Financial analytics is a set of tools or a system that can be used to increase a company's financial productivity, specifically its profitability. It works through assessing individual or granular aspects of a business opportunity and then combining all relevant information so that an overarching, financially beneficial decision can be made. It allows business executives to proactively seek out ways to change and enhance their business models so that they are constantly up-to-date with the current financial environment.
A financial analytics system requires the integration and assessment of a broad spectrum of data that affects, or may potentially affect, a company. Some particular aspects that the system may take into account include which customers provide the company with the most profit, how the company's customer-base spread out geographically, and which product brings in the most profit. Once the data has been collected, it can be displayed in charts or graphs so that complex and diverse information can be visualized more easily.
Beyond obtaining vast stores of relevant, up-to-date data, financial analytics also seeks to analyze this data and determine why certain trends occur. This analysis can help companies predict what the financial environment will be like in the future. Only then can action be taken, if necessary, to improve financial productivity. For example, a company may decide to reallocate resources for funding new marketing campaigns in areas that have been financially unresponsive to products.

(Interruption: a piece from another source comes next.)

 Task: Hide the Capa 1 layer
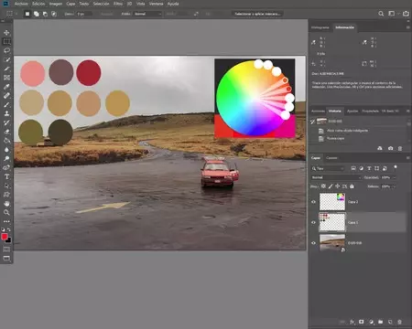pos(313,222)
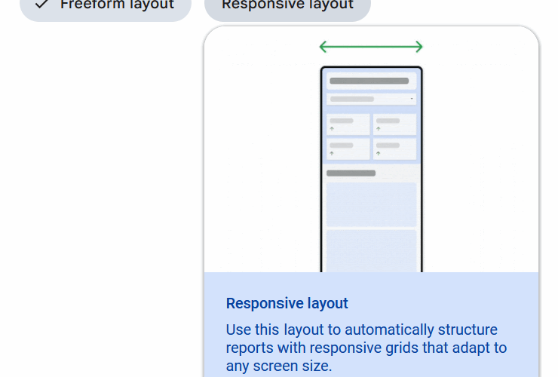558x377 pixels.
Task: Click the second chart placeholder at the mockup bottom
Action: 371,250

Traditionally, businesses have relied solely on general ledger systems for storing and analyzing financial data. More recently, continuous technological advancements and evolving business models and processes have made these static systems less and less effective in helping increase financial productivity, as they do not take into account external data and future events. Many financial executives are adopting financial analytics as a solution to these problems.
As individuals gradually shift from using old business models to newer ones, the need for financial analytics will continue to grow. Online transactions, such as business-to-employee, business-to-consumer, and business-to-business transactions, are growing more and more popular and changing the fundamentals of the game. As a result, intangible assets, such as research, information, and analysis, are becoming increasingly valuable for increasing productivity.
Companies in need of assistance with financial analytics have two general options. One strategy is to hire an analytics firm to come on site and work closely with accountants, managers, and executives to help gather and analyze data and then form an effective business plan. Another, less expensive option is for companies to use a financial analytics computer software program.